> _Text passage_:
>> Begin

Following last week’s article, entitled How Much Money Is in the World?, in which I explained the banking industry’s $100 trillion crime that has devalued your money, sent prices soaring, and locked all future generations in rent serfdom, I received the following message from a subscriber:
“When you write an article like this (which I totally agree with) I wonder why you are so down on BTC, which can’t be inflated away like fiat. An article about your BTC journey would be interesting to me…”
Fair enough, here we go.
There are essentially four money-creation models:
The historical model is to dig gold and silver and copper out of the ground and get your government’s mint to stamp it into coinage.
The current model is to let powerful private bankers monopolize money-creation and print unlimited amounts of debt-based interest-bearing credit-money, causing a colossal transfer of underlying real wealth from workers to the idle rich, compounding year after year (currently $330 trillion “owing”) until civilization collapses.
The third model is my preferred model, which is called sovereign money. I’m of the opinion that the players of any game should decide the rules of the game they’re forced to play, so true democracy should dictate the terms of money creation. Debt-free sovereign money would be created democratically, then lent interest-free and invested solely to create new (and ideally deflationary) commons assets — hyper-affordable homes to sell to would-be homeowners at cost, enough clean power to send energy prices to near-zero, public transportation like vactrains, maglev taxis, etc. Because asset-creation will always outpace currency creation, prices will continually fall and the dollar will continually strengthen. In the process, we’ll create a high-trust society.

>> End

> _Excerpted records_:
>> Begin

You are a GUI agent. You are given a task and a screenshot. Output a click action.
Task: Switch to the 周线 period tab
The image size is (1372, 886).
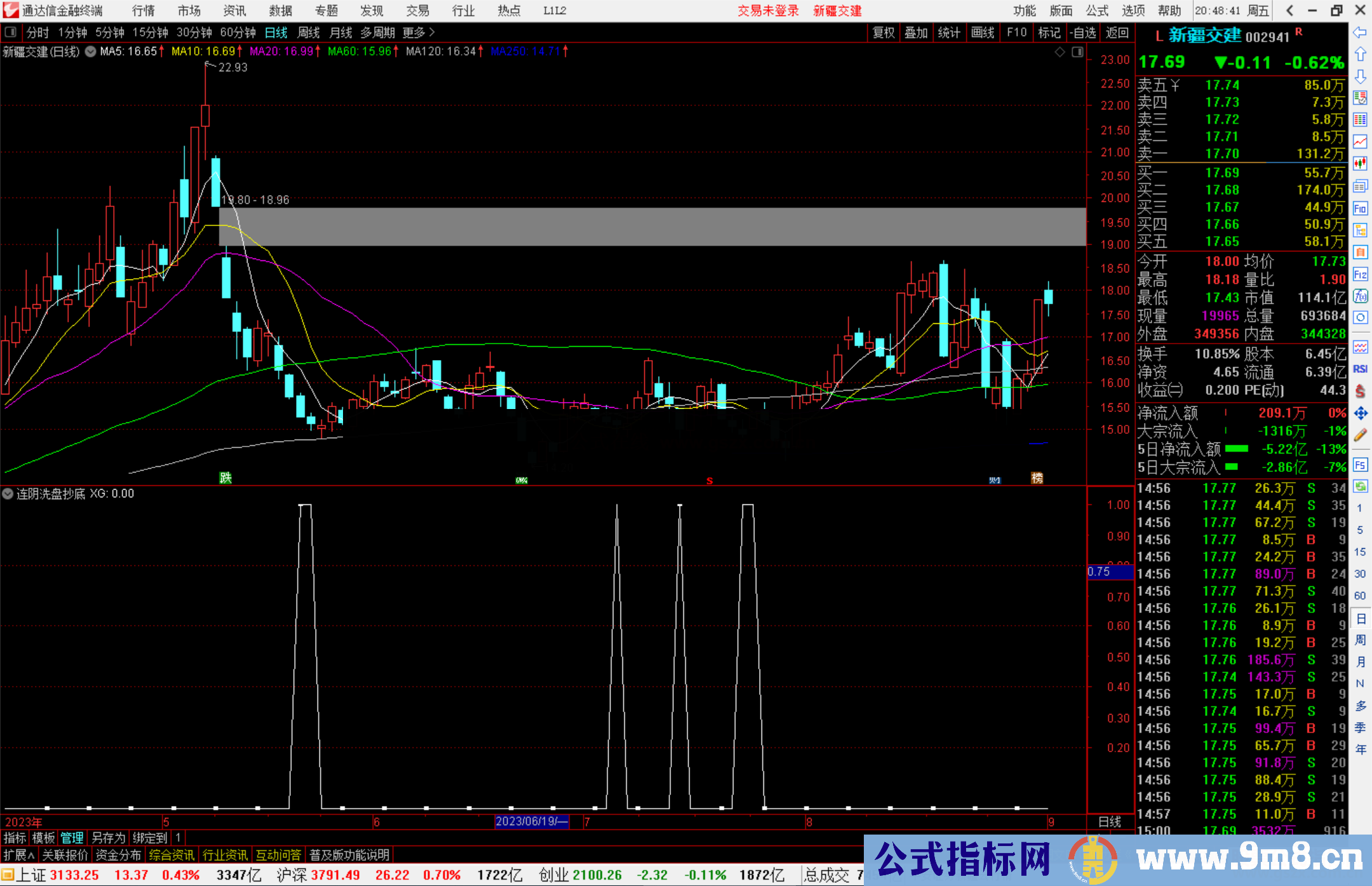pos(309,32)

>> End
>> Begin

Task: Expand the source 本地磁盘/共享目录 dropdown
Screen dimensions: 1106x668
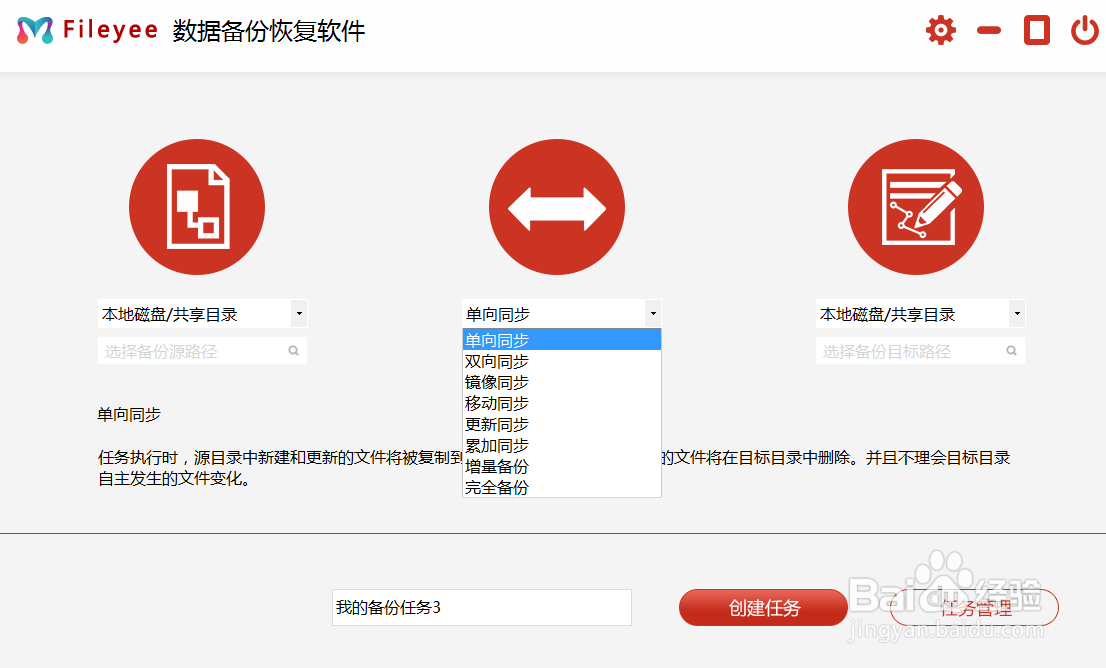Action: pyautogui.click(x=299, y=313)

>> End

> _Exercise requirements_:
• a. Rewrite the paragraph of the money-creation article that begins "The third model is my preferred model" as a short bulleted list, keeping its main facts.
• b. Copy word for word the passage of the money-creation article from "Fair enough, here" up to and including "until civilization collapses.".
Use only the money-creation article as your source.

> _Responses_:
• a.
- The author prefers a third model called sovereign money.
- Since the players of a game should set its rules, true democracy should decide how money is created.
- Sovereign money would be created debt-free and democratically, then lent interest-free.
- It would be invested only in new commons assets, ideally deflationary ones: very affordable homes sold at cost, enough clean power to push energy prices near zero, and public transportation such as vactrains and maglev taxis.
- Because asset creation would always outpace currency creation, prices would keep falling and the dollar would keep getting stronger.
- This process would also create a high-trust society.

• b.
Fair enough, here we go.
There are essentially four money-creation models:
The historical model is to dig gold and silver and copper out of the ground and get your government’s mint to stamp it into coinage.
The current model is to let powerful private bankers monopolize money-creation and print unlimited amounts of debt-based interest-bearing credit-money, causing a colossal transfer of underlying real wealth from workers to the idle rich, compounding year after year (currently $330 trillion “owing”) until civilization collapses.